Not only that, the social context has changed. What was the social context for Soviet dissidents in the classic understanding of the word? Primarily, the intelligentsia in the capitals. Not only, of course. I can cite many examples of provincial dissent, and “low-class” dissent, and spontaneous dissident actions committed by isolated individuals not connected with any communities. But for the most part people lived and acted in the sphere of the intelligentsia in the capitals. Who were not only elite. The dissident movement also had people from mass intellectual professions—teachers, engineers, and doctors. But now, it seems to me, opposition to the regime has gone beyond that circle.

And the destruction of Memorial and the Moscow Helsinki Group, the shutting down of the Sakharov Centre* and others—isn’t that all the fight against dissent? One gets the feeling that those involved in this, those who ban these institutions, are acting in a way from Soviet-era templates. Or am I wrong?

I think that’s true. Like the way in the early 1980s they destroyed the Moscow Helsinki Group and lots of other human rights organizations, such as the Working Commission on the Abuse of Psychiatry for Political Purposes and the Committee for the Defence of Believers’ Rights. The Fund for the Aid of Political Prisoners was driven underground. The Chronicle of Current Events ceased publication and nearly all the samizdat journals and their editors relocated. At least in Russia in the first half of the 1980s, in about 1984, the dissident movement was atomized. It wasn’t quite like that in Ukraine and not at all like that in Lithuania, but in the Russian Federation that’s exactly how it was.

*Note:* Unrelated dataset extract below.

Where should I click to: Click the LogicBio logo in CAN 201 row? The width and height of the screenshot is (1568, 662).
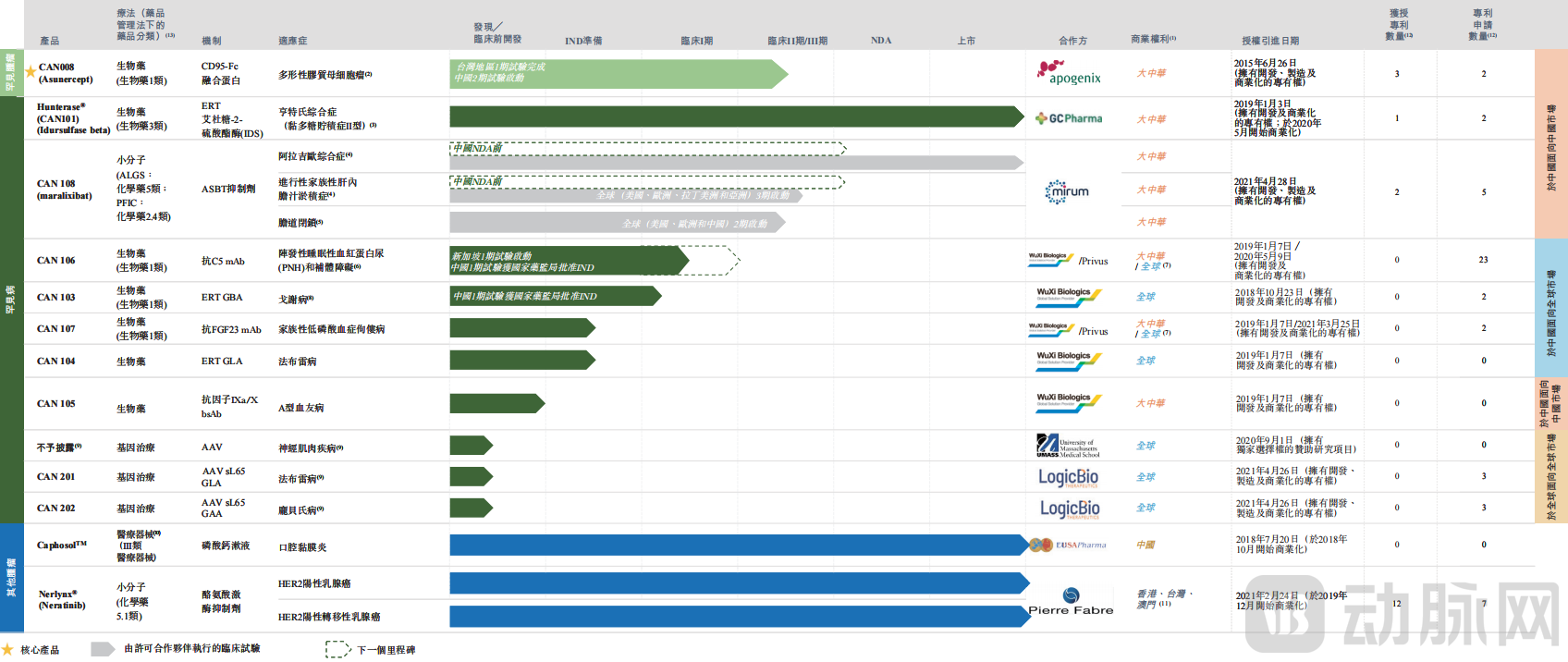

The same thing is happening now. MHG, Memorial, the Sova Centre,* and many others have been shut down.

This is the same reflex Andropov adopted back in the 1970s, when he told the Politburo of the Soviet Communist Party that it was essential to destroy the possibility of the appearance in the Soviet Union of a “legal opposition” (this was his expression).

He considered the rise of dissident organizations to be an attempt to create this very same “legal opposition.” That is what he feared. And they fear the same thing. In that last turn in our nation’s history there was no particular pause between the destruction of the legal opposition and the beginning of perestroika. What would have happened if the legal opposition had not been destroyed and perestroika hadn’t begun is hard to say. But we can assume that an illegal opposition would have arisen. I think it entirely possible that if the present marasmus drags on, then a significant segment of oppositional activity will go there.

But after all, back then dissident organizations were shutting down because people were being imprisoned almost en masse and the organizations were bled white. Now, though, that’s not the case.

Why do you say that? Arrests are taking place now, too. Literally a few days ago they arrested our colleague Aleksandr Chernyshev from Perm Memorial—true, for 15 days for now. Or the utterly unprecedented case—nothing like this has ever happened before—when someone was imprisoned for a performance that was produced and running on stage. I’m talking about the case of Zhenya Berkovich and Svetlana Petriichuk. Their next step will be to put people in prison for already published books. I think this option is entirely possible. That they take, for example, a book published in 1995 and put the author in prison. Without ceremony.

The main difference in today’s repressive policies is that a lot of the restrictions that existed in Soviet times have been lifted. For example, physical violence during investigations. Yes, it happened occasionally that dissidents got into the ‘press-chambers’ (like, for example, Sergei Khodorovich in 1983), but still there was no systematic use of torture against those arrested for political reasons. And now we have this.

With Navalny?

Yes, Navalny is a very important example of how they put the squeeze on someone. But I mean torture during the investigation: plastic bags on the head, electroshock, and so on – it is enough to recall the ‘Network’ case. I have a feeling that the prohibitions and restrictions that existed in late Soviet times have now been lifted. What will come next, it is difficult to say. Nothing good.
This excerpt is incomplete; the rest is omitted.